This past April 26th marked the 24th anniversary of the Chernobyl nuclear plant accident. It came as the nuclear industry and pro-nuclear government officials in the United States and other nations were trying to "revive" nuclear power. And it followed the publication of a book, the most comprehensive study ever made, on the impacts of the Chernobyl disaster.
Chernobyl: Consequences of the Catastrophe for People and the Environment was published by the New York Academy of Sciences. It is authored by three noted scientists:
The book is solidly based--on health data, radiological surveys and scientific reports--some 5,000 in all.
It concludes that based on records now available, some 985,000 people died, mainly of cancer, as a result of theChernobyl accident. That is between when the accident occurred in 1986 and 2004. More deaths, it projects, will follow.
The book explodes the claim of the International Atomic Energy Agency--still on its website that the expected death toll from the Chernobyl accident will be 4,000. The IAEA, the new book shows, is underestimating, to the extreme, the casualties of Chernobyl.

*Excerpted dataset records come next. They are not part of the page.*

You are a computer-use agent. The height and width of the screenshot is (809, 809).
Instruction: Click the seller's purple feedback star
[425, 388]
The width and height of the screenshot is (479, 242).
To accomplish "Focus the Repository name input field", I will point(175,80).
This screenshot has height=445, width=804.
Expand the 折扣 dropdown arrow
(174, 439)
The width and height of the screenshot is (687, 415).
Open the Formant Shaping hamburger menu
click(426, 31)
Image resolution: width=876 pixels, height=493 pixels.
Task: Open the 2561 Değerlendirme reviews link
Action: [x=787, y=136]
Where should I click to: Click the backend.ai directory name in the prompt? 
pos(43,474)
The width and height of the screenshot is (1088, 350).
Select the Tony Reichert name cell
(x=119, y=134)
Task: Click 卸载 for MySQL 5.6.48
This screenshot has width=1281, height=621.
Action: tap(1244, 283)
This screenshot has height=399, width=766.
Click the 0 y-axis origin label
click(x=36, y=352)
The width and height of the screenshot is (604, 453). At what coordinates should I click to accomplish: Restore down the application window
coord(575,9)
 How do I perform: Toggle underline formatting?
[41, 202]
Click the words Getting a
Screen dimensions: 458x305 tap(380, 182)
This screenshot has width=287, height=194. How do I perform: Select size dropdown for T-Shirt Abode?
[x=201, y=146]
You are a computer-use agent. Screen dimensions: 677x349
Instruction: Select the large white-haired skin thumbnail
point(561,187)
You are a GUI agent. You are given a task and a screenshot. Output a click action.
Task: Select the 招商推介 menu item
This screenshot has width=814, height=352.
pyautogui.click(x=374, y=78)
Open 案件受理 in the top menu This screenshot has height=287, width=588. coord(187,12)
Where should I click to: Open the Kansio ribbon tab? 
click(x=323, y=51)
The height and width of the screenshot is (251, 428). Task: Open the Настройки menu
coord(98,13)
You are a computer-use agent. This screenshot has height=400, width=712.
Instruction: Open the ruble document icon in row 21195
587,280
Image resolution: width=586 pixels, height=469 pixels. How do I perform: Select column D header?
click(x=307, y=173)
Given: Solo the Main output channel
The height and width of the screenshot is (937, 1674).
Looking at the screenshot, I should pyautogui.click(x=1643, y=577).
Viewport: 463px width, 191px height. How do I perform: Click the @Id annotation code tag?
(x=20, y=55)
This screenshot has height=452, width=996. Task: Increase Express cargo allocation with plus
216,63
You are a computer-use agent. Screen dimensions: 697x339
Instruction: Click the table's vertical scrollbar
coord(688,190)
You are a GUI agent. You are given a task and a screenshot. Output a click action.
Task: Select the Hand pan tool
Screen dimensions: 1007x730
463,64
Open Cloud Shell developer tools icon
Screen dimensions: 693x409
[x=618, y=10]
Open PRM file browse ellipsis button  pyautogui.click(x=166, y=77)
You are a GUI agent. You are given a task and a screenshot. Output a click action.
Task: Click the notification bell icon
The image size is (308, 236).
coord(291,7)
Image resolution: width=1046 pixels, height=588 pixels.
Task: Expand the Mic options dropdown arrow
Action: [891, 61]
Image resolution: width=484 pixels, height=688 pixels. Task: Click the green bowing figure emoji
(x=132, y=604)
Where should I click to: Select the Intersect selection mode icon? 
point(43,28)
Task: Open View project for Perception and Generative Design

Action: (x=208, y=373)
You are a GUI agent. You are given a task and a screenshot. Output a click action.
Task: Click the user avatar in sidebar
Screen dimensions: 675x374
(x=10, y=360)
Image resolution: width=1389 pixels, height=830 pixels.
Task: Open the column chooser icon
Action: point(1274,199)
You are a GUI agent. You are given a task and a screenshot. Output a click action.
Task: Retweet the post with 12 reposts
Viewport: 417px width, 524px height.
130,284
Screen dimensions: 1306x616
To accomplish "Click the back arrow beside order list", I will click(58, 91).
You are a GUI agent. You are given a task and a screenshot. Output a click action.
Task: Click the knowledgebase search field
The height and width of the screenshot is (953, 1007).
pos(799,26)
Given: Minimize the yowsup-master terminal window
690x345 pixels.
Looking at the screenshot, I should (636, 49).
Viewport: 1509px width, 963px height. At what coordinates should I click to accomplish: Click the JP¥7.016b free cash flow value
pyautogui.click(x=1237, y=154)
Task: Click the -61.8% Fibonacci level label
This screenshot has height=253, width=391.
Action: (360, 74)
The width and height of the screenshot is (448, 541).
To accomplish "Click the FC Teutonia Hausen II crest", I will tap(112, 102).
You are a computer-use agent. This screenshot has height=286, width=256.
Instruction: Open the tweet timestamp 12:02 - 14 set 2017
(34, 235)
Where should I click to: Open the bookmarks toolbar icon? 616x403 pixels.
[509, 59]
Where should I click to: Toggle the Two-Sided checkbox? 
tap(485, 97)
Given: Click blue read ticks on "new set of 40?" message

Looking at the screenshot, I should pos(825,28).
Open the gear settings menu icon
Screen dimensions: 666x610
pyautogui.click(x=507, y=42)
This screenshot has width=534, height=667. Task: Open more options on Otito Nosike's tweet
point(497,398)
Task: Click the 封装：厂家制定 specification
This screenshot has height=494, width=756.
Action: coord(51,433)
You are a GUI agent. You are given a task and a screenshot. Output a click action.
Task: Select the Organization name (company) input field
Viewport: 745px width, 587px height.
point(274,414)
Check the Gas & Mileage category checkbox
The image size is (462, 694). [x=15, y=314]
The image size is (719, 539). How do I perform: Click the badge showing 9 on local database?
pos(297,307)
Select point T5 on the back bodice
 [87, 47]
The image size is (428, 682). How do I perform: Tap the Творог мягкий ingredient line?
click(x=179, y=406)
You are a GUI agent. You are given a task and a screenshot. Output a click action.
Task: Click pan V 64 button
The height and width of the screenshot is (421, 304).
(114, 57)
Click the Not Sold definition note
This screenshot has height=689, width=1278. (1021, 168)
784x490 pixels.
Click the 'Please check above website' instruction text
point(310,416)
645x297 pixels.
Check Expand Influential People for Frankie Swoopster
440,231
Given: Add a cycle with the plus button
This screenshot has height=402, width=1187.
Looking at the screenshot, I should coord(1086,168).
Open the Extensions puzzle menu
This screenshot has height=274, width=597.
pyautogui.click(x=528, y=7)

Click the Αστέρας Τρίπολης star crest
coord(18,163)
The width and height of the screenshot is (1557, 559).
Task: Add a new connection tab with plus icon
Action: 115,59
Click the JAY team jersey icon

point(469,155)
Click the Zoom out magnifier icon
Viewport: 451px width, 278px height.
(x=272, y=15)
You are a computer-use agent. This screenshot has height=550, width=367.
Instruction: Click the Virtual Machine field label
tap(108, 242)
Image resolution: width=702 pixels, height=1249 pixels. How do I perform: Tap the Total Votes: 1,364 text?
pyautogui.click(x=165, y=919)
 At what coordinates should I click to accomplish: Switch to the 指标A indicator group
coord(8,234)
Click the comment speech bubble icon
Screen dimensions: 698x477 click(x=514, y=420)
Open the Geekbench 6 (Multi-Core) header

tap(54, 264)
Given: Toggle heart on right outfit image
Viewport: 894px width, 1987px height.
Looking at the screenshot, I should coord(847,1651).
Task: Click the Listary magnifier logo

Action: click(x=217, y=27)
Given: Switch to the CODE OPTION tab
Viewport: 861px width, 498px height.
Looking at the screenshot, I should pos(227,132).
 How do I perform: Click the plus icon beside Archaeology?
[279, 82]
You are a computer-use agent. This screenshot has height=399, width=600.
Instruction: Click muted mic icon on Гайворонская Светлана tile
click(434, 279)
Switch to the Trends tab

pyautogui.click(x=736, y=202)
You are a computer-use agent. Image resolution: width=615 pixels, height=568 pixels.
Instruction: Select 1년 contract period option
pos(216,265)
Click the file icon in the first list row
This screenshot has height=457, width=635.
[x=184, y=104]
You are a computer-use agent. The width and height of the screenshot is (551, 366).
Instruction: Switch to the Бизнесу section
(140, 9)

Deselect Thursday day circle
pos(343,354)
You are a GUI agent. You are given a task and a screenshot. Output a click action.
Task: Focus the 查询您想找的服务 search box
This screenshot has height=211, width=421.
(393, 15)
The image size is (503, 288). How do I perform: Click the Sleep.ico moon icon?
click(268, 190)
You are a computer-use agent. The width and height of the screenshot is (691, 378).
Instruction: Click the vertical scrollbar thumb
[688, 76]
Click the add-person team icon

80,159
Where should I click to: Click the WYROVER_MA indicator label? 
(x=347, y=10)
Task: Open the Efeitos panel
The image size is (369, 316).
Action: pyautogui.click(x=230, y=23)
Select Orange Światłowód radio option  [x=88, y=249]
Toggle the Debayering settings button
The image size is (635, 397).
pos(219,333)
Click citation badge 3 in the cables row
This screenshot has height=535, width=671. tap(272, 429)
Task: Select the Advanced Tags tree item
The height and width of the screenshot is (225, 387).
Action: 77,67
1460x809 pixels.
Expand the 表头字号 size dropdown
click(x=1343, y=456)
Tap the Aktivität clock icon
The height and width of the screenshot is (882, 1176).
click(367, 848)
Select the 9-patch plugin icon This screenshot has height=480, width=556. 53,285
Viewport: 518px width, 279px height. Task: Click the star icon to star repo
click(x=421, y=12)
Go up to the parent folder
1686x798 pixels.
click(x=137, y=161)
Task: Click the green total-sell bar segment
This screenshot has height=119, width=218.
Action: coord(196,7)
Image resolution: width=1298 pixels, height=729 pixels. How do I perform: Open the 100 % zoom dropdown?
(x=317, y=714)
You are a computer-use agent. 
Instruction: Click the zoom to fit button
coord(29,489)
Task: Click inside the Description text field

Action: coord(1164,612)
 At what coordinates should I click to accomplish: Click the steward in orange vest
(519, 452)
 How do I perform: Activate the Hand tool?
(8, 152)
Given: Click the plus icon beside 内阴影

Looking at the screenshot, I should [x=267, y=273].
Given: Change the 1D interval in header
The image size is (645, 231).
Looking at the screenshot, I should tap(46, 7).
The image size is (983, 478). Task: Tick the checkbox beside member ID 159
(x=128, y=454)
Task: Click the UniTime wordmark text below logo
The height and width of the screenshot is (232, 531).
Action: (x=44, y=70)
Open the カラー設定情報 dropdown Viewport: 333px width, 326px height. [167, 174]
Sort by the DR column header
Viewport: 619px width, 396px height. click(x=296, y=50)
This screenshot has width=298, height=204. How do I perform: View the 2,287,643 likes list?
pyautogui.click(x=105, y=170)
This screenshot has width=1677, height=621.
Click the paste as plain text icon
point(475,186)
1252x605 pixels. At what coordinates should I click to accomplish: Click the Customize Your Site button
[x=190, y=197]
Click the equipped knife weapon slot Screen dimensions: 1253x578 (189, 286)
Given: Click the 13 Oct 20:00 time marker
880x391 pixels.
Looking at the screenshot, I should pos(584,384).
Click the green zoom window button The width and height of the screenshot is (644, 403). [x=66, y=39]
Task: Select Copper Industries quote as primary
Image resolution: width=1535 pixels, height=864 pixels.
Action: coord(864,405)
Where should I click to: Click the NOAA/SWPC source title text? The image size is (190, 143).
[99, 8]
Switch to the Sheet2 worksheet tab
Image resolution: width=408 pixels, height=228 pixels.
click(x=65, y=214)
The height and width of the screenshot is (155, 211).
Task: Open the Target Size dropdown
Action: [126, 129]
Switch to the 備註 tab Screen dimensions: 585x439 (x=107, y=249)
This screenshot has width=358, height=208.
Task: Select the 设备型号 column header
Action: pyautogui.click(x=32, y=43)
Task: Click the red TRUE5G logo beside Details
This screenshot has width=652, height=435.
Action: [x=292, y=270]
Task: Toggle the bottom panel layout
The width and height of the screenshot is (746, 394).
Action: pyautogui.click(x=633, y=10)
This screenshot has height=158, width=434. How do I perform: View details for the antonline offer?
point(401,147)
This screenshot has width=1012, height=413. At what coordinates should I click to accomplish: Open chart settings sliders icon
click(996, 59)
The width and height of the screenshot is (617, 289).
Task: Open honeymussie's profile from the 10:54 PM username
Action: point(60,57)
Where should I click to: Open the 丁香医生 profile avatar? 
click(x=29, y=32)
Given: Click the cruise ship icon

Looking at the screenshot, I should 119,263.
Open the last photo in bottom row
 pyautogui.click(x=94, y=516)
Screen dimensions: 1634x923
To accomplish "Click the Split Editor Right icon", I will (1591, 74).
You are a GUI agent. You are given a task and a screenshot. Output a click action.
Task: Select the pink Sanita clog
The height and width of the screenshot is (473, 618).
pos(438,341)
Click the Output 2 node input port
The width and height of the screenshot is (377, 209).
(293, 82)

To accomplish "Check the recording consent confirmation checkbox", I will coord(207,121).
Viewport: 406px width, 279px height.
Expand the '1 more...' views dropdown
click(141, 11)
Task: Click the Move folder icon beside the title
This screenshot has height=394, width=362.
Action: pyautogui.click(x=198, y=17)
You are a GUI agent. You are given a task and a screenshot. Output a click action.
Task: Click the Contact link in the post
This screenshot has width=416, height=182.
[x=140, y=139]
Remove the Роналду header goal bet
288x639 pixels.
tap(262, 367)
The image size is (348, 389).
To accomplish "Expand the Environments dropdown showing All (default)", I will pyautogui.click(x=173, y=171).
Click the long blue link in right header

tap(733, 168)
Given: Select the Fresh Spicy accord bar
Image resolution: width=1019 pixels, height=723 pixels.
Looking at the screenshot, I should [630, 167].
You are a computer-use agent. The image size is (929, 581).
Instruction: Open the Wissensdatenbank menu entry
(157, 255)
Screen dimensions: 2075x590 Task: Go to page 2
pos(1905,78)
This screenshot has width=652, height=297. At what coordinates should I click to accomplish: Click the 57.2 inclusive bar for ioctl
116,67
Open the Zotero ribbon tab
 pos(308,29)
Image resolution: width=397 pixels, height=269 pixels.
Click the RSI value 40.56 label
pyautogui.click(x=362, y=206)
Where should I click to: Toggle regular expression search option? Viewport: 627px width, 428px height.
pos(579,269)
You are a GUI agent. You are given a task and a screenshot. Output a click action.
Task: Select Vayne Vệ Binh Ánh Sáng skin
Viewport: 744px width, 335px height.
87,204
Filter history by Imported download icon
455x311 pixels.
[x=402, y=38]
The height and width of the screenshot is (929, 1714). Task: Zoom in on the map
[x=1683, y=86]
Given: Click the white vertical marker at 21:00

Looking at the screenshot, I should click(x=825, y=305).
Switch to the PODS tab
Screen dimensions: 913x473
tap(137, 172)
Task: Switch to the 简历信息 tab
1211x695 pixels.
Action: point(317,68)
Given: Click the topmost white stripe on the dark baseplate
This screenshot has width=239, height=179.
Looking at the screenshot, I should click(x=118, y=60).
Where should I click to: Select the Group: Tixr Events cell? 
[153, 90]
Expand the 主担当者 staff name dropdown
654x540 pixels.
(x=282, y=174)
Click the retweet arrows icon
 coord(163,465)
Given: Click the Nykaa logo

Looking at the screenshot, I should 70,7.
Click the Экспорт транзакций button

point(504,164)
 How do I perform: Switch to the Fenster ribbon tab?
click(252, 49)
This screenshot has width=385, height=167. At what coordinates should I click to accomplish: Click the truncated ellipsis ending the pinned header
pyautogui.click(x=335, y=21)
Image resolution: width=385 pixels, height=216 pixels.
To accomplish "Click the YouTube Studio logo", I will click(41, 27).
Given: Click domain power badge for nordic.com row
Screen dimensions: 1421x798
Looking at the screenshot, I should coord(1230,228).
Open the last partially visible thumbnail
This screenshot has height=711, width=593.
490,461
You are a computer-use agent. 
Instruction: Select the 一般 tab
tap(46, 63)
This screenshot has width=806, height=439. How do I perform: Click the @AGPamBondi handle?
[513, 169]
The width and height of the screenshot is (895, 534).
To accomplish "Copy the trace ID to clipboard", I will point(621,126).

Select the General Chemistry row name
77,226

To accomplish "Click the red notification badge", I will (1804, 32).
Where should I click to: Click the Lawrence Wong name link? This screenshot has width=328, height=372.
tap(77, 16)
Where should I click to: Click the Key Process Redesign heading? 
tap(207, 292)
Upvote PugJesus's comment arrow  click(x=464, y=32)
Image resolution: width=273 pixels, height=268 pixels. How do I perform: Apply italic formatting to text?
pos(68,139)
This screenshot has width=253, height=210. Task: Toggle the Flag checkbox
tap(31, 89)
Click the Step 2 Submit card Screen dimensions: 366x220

Alice Slater, representative in New York of the Nuclear Age Peace Foundation, comments: "The tragic news uncovered by the comprehensive new research that almost one million people died in the toxic aftermath of Chernobyl should be a wake-up call to people all over the world to petition their governments to put a halt to the current industry-driven "nuclear renaissance.' Aided by a corrupt IAEA, the world has been subjected to a massive cover-up and deception about the true damages caused by Chernobyl."
Further worsening the situation, she said, has been "the collusive agreement between the IAEA and the World Health Organization in which the WHO is precluded from publishing any research on radiation effects without consultation with the IAEA." WHO, the public health arm of the UN, has supported the IAEA's claim that 4,000 will die as a result of the accident.